> Collected data

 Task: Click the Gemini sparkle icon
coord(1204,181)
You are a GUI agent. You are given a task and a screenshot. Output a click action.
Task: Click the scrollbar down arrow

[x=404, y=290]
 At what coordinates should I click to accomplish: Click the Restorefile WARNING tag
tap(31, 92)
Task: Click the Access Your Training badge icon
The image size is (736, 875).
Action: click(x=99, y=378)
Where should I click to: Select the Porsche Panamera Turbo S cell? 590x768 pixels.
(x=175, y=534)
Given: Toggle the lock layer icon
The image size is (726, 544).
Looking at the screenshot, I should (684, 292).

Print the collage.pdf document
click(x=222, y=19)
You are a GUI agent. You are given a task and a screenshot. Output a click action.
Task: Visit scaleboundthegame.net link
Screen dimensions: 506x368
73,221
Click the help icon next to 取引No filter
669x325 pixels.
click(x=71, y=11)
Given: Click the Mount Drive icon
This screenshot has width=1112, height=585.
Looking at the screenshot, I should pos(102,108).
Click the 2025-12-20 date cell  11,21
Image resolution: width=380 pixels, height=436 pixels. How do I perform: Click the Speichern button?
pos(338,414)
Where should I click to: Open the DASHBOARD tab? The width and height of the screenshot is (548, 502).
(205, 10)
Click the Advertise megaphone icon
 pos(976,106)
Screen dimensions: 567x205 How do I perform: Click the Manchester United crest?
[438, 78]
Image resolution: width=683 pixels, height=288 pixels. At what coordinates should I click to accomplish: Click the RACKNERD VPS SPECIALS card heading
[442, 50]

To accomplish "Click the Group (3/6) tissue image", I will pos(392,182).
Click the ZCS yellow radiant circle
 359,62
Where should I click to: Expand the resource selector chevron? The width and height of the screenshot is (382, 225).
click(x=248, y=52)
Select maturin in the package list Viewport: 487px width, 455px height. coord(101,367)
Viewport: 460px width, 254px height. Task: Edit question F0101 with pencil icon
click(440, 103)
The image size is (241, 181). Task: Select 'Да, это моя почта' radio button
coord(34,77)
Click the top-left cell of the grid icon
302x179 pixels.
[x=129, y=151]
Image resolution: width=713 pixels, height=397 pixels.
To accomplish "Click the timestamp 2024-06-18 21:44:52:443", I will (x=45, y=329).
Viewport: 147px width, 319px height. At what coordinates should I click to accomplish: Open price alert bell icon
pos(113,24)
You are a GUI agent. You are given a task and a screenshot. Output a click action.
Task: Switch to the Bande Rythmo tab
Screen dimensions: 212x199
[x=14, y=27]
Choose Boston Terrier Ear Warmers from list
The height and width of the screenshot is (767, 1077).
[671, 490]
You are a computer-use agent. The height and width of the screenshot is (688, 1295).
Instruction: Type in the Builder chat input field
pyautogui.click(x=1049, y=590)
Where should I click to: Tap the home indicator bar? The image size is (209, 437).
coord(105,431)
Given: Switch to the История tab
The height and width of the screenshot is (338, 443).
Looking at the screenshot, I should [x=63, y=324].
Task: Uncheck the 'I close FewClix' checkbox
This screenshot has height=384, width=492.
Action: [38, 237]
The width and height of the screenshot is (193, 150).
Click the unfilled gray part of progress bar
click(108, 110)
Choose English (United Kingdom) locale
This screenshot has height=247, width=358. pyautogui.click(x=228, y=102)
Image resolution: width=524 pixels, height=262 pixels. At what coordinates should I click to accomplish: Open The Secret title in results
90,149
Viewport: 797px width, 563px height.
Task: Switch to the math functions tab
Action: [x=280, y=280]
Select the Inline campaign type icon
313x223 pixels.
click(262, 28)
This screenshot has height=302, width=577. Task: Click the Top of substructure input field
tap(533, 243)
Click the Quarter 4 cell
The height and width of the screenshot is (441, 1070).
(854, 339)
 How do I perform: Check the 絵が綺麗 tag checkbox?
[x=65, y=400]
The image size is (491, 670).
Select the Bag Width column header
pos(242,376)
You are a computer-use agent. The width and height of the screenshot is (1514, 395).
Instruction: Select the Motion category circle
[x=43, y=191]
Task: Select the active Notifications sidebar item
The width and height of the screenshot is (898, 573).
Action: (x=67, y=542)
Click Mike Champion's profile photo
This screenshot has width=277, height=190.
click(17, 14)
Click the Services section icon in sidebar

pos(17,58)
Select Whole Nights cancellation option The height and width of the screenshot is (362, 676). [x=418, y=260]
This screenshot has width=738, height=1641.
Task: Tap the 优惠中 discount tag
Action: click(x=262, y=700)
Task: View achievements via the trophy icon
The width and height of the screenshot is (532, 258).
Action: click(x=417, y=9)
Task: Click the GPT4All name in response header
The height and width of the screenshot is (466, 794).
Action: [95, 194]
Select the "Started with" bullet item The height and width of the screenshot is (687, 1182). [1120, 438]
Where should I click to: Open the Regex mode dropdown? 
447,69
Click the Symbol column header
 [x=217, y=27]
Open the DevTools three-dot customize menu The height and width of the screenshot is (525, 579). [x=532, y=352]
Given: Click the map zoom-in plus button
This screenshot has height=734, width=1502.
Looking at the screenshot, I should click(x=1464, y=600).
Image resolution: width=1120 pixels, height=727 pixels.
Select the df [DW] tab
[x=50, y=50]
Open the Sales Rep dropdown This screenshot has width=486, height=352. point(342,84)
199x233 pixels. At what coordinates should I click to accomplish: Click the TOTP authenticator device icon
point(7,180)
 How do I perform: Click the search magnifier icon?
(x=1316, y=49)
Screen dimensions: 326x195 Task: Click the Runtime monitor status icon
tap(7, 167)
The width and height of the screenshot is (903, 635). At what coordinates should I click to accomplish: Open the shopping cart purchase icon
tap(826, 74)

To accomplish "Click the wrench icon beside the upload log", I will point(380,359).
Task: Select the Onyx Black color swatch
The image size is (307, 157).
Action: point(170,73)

> HOW TO COMPLETE THIS TASK
For the lines above, output exactly those from the line containing "Screen dimensions: 212x199" through the line containing "The width and height of the screenshot is (193, 150).", and skip the others.

> EXERCISE RESPONSE
Screen dimensions: 212x199
[x=14, y=27]
Choose Boston Terrier Ear Warmers from list
The height and width of the screenshot is (767, 1077).
[671, 490]
You are a computer-use agent. The height and width of the screenshot is (688, 1295).
Instruction: Type in the Builder chat input field
pyautogui.click(x=1049, y=590)
Where should I click to: Tap the home indicator bar? The image size is (209, 437).
coord(105,431)
Given: Switch to the История tab
The height and width of the screenshot is (338, 443).
Looking at the screenshot, I should [x=63, y=324].
Task: Uncheck the 'I close FewClix' checkbox
This screenshot has height=384, width=492.
Action: [38, 237]
The width and height of the screenshot is (193, 150).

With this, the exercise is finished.